---- Given records

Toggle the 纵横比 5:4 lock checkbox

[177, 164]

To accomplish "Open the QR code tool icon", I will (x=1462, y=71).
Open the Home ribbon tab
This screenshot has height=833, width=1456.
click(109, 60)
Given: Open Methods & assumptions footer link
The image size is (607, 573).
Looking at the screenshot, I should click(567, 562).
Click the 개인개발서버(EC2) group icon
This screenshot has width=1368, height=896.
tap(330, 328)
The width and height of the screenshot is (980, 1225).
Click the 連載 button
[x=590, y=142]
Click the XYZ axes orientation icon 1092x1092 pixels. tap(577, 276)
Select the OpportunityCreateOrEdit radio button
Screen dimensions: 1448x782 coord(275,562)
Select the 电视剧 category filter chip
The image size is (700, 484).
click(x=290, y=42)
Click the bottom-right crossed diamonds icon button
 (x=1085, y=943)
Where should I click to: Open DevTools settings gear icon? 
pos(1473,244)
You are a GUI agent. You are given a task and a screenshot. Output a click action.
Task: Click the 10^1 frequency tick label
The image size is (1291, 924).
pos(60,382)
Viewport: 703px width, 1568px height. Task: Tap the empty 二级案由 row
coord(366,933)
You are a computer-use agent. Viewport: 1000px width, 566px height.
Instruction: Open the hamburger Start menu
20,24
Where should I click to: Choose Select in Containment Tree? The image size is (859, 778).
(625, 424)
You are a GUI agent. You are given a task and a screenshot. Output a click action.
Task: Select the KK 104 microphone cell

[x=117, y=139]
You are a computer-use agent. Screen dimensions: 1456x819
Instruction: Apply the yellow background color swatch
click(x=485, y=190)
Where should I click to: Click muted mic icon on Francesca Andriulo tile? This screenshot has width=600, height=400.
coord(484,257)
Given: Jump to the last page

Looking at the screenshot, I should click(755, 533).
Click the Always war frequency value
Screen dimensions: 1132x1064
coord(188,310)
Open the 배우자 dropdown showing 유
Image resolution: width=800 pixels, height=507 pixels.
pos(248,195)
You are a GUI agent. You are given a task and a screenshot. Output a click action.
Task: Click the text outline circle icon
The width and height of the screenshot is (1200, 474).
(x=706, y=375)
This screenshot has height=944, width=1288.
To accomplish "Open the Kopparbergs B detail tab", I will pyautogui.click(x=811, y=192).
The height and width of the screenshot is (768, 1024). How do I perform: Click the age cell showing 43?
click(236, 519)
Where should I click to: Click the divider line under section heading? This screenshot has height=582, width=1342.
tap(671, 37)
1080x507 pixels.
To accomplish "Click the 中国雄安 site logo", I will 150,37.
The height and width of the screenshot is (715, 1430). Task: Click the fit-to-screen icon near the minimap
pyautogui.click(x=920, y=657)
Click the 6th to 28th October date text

--------

Written instruction: Copy every record above word for word, keeping each line as it stands.

The answer:
Toggle the 纵横比 5:4 lock checkbox

[177, 164]

To accomplish "Open the QR code tool icon", I will (x=1462, y=71).
Open the Home ribbon tab
This screenshot has height=833, width=1456.
click(109, 60)
Given: Open Methods & assumptions footer link
The image size is (607, 573).
Looking at the screenshot, I should click(567, 562).
Click the 개인개발서버(EC2) group icon
This screenshot has width=1368, height=896.
tap(330, 328)
The width and height of the screenshot is (980, 1225).
Click the 連載 button
[x=590, y=142]
Click the XYZ axes orientation icon 1092x1092 pixels. tap(577, 276)
Select the OpportunityCreateOrEdit radio button
Screen dimensions: 1448x782 coord(275,562)
Select the 电视剧 category filter chip
The image size is (700, 484).
click(x=290, y=42)
Click the bottom-right crossed diamonds icon button
 (x=1085, y=943)
Where should I click to: Open DevTools settings gear icon? 
pos(1473,244)
You are a GUI agent. You are given a task and a screenshot. Output a click action.
Task: Click the 10^1 frequency tick label
The image size is (1291, 924).
pos(60,382)
Viewport: 703px width, 1568px height. Task: Tap the empty 二级案由 row
coord(366,933)
You are a computer-use agent. Viewport: 1000px width, 566px height.
Instruction: Open the hamburger Start menu
20,24
Where should I click to: Choose Select in Containment Tree? The image size is (859, 778).
(625, 424)
You are a GUI agent. You are given a task and a screenshot. Output a click action.
Task: Select the KK 104 microphone cell

[x=117, y=139]
You are a computer-use agent. Screen dimensions: 1456x819
Instruction: Apply the yellow background color swatch
click(x=485, y=190)
Where should I click to: Click muted mic icon on Francesca Andriulo tile? This screenshot has width=600, height=400.
coord(484,257)
Given: Jump to the last page

Looking at the screenshot, I should click(755, 533).
Click the Always war frequency value
Screen dimensions: 1132x1064
coord(188,310)
Open the 배우자 dropdown showing 유
Image resolution: width=800 pixels, height=507 pixels.
pos(248,195)
You are a GUI agent. You are given a task and a screenshot. Output a click action.
Task: Click the text outline circle icon
The width and height of the screenshot is (1200, 474).
(x=706, y=375)
This screenshot has height=944, width=1288.
To accomplish "Open the Kopparbergs B detail tab", I will pyautogui.click(x=811, y=192).
The height and width of the screenshot is (768, 1024). How do I perform: Click the age cell showing 43?
click(236, 519)
Where should I click to: Click the divider line under section heading? This screenshot has height=582, width=1342.
tap(671, 37)
1080x507 pixels.
To accomplish "Click the 中国雄安 site logo", I will 150,37.
The height and width of the screenshot is (715, 1430). Task: Click the fit-to-screen icon near the minimap
pyautogui.click(x=920, y=657)
Click the 6th to 28th October date text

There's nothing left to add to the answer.